• [Aim of the exercise]: Beginning with the first entry, restate the data word for word and leave out the images.

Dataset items
..........

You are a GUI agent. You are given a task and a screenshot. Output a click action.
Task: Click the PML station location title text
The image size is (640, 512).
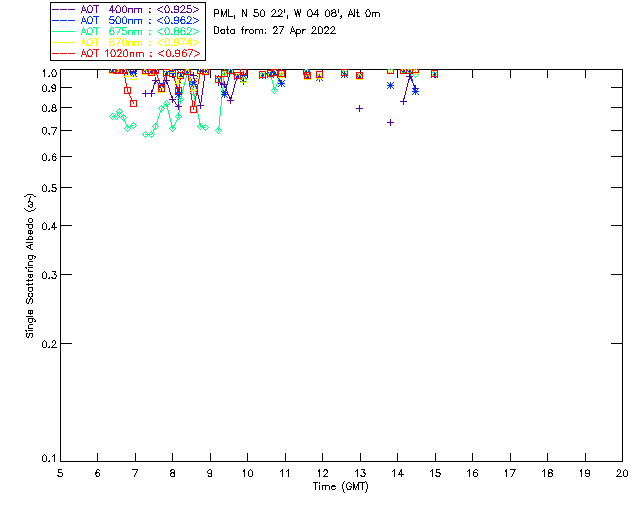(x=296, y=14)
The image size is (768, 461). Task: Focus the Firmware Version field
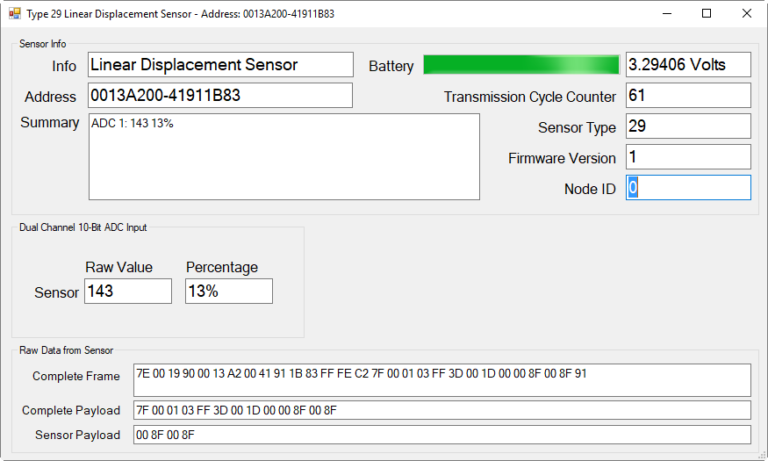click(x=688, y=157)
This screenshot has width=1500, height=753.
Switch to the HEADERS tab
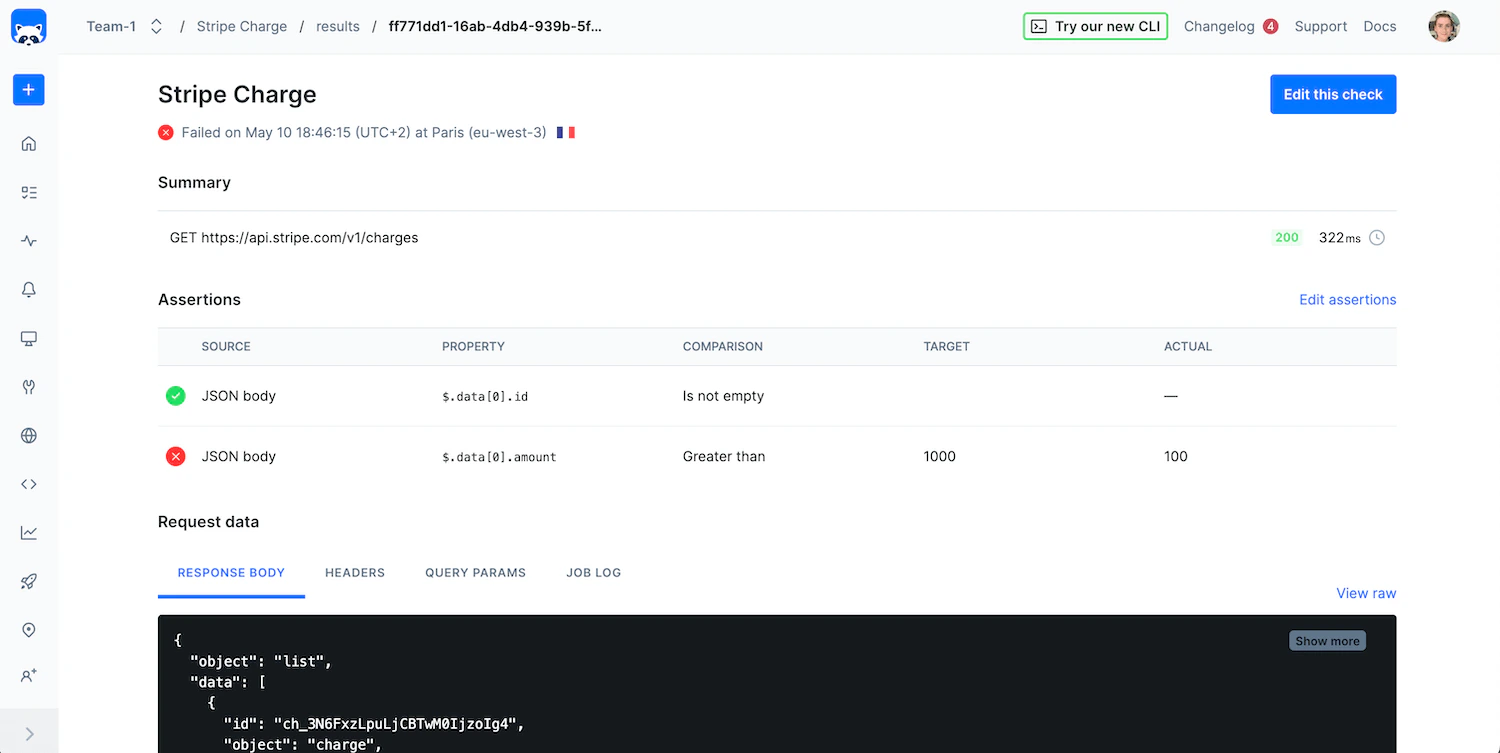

..........

• [Your solution]:
You are a GUI agent. You are given a task and a screenshot. Output a click action.
Task: Click the PML station location title text
The image size is (640, 512).
(x=296, y=14)
The image size is (768, 461). Task: Focus the Firmware Version field
click(x=688, y=157)
This screenshot has width=1500, height=753.
Switch to the HEADERS tab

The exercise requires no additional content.